Ever lost your keys, purse or phone (or all three) and wished you had a device to solve that problem once and for all?
Serial entrepreneur Shailendra Suman knew that frustration well. And where there was frustration, he saw room for invention.
In January, he launched “IFI (short for “I Found It”) Systems,” a Bluetooth-enabled device that attaches to your keys, purse, toolbox or anything you want to protect and works as a wireless leash.
The device connects to your smartphone via a mobile app. So if your put the IFI device on your keys, then once your phone gets 30 feet away from them, both will make a pinging sound.
You can also create “safe zones,” where the device will judge the GPS signal and automatically deactivate within a certain radius. (You might do this, for example, if you don’t want to hear pinging every time you walk away from your office desk.)
The device retails for $29.95, and the mobile app can monitor up to six items.
“It’s one more step of security,” says Suman, “guarding against our own negligence.”
So far, Suman says he’s sold about 6,000 through his website, www.ifisystems.com. He presented at the Consumer Electronics Show this year, and says he’s in talks with a handful of big-box retailers.
Engineering to product development: IFI Systems is Suman’s third product on the market. Suman was born in Varanasi, India, and attended Columbia University for a masters of engineering.
He then worked in business development for several companies, one of which sent him to Australia. That’s where he first saw a gas gauge for propane tanks.

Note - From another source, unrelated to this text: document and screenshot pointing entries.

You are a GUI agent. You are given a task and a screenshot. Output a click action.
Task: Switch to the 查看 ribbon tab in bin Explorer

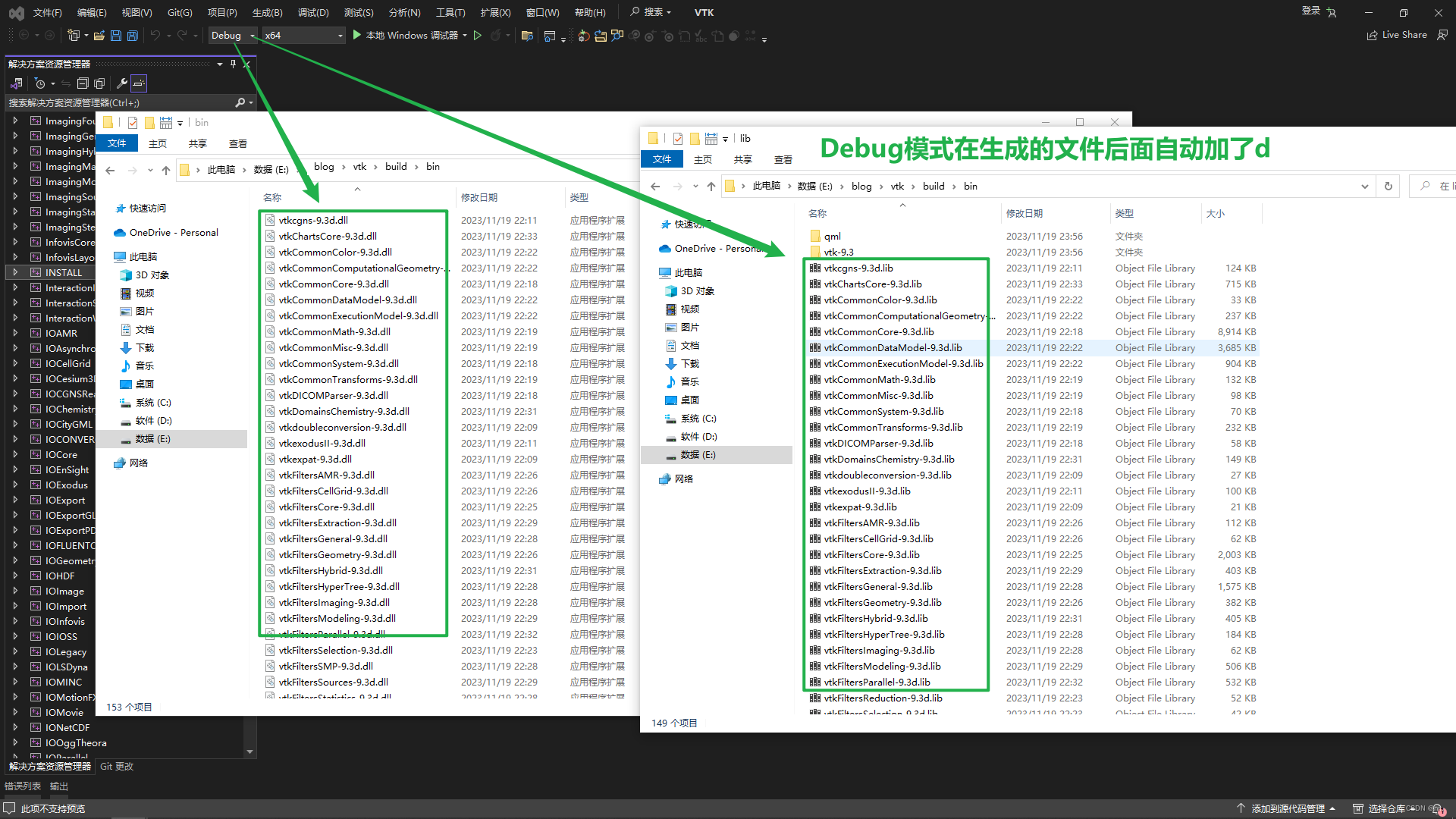(x=237, y=143)
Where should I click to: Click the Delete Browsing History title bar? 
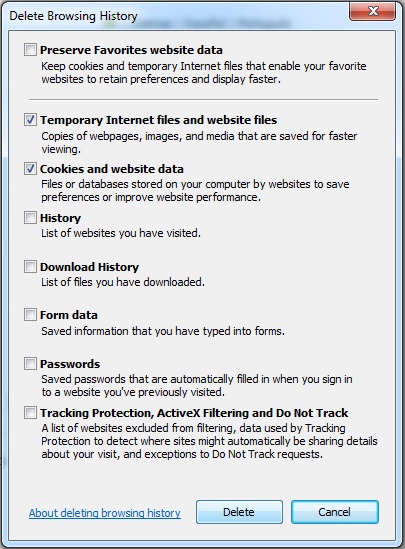(x=175, y=16)
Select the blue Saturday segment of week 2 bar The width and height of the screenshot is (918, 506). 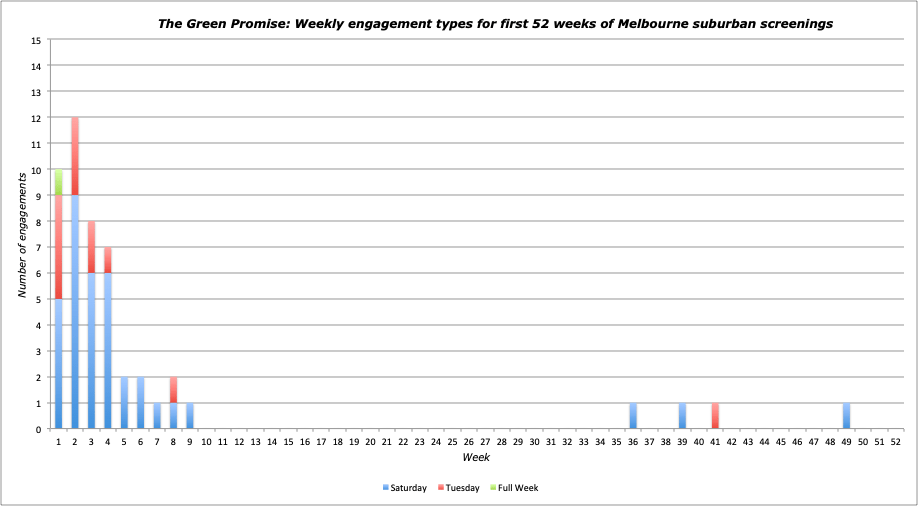tap(75, 312)
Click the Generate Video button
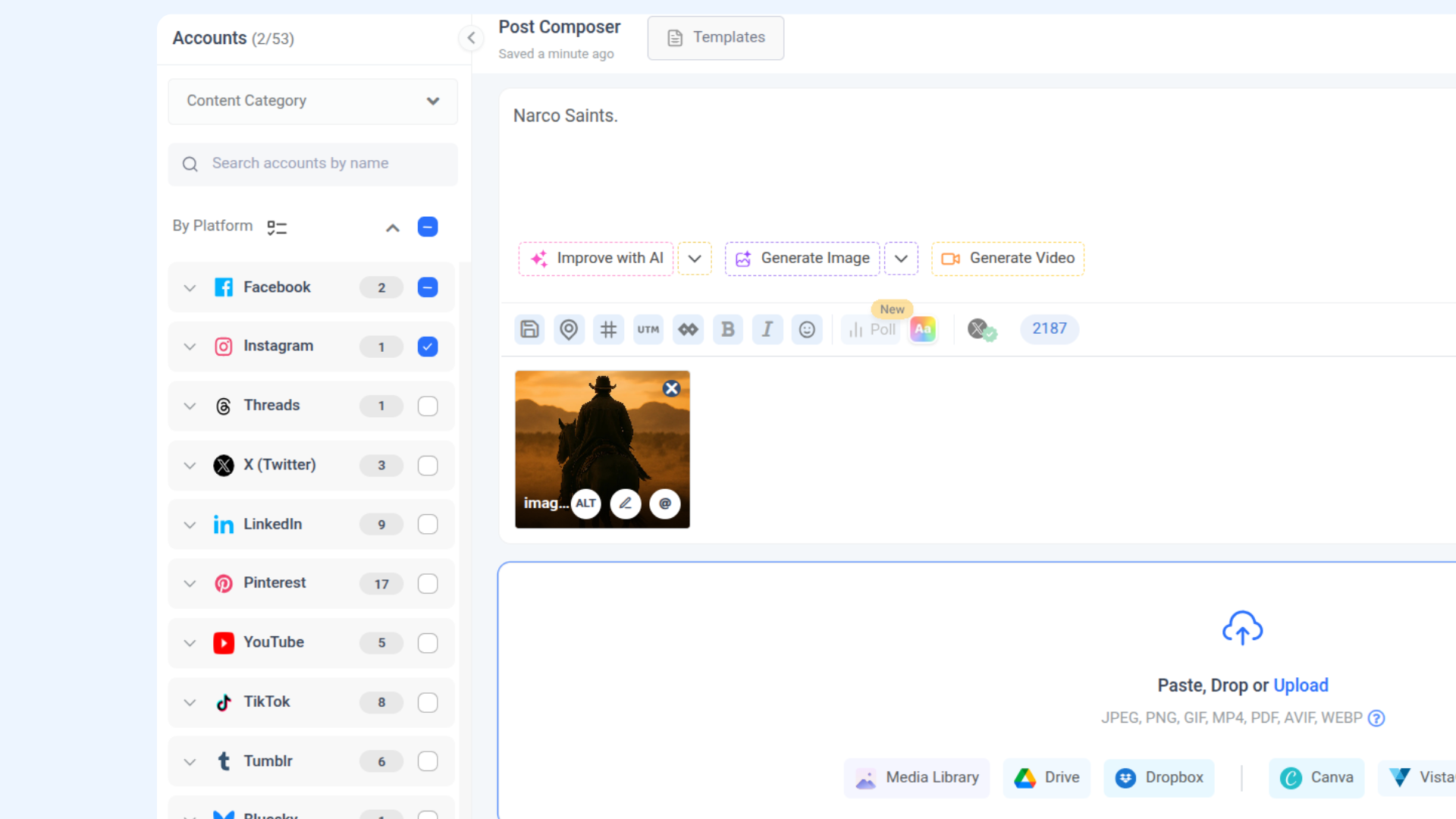The width and height of the screenshot is (1456, 819). pos(1008,259)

The device, sold at home improvement stores, measured the amount of propane in a tank. When working his grill, Suman had always guessed at how much was left, so it was common for him to buy more gas before the tank was completely empty. What a genius product, Suman thought, so he bought one for himself.
But the Australian-made gauge didn’t screw into his American-made tank. So he contacted the company owner to see if there was a U.S. version of the product.
No, they replied.
Seeing a business opportunity, Suman dipped into his savings and bought the rights to the drawings and the patent for U.S. production for less than $50,000. He soon after quit his job and moved his wife, Anshu, and their two sons, Arjun and Neelu, to Charlotte, where he began building his business full time. That was in 2004. Now more than 6 million gauges (called a GasWatch) have sold. They’re available in big-box stores across the nation, including Walmart, Sears and Lowe’s Home Improvement.
Try, try again: Suman, who lives off N.C. 51, near Providence High School, has an office and warehouse in downtown Matthews with six employees. He constantly feels the itch to invent.
“I come up with a problem and have enough grasp of how to solve it, to find the people who work in that area,” says Suman.
But as many inventors and entrepreneurs know, sometimes your products don’t succeed. And that’s a tough pill to swallow after you’ve spent thousands of dollars and hours working on something, Suman says. He learned that lesson with his second set of products: antibacterial cutting boards, spatulas and tongs. They never took off, mostly because it was hard to demonstrate the problem and how they solved it, he says.
But after moving on, he began developing IFI Systems, which Suman has high hopes for.
And right now, he and a team are working on his latest not-yet-ready-for-the-public idea.
“It’s a big satisfaction … creating something that solves a problem,” Suman says.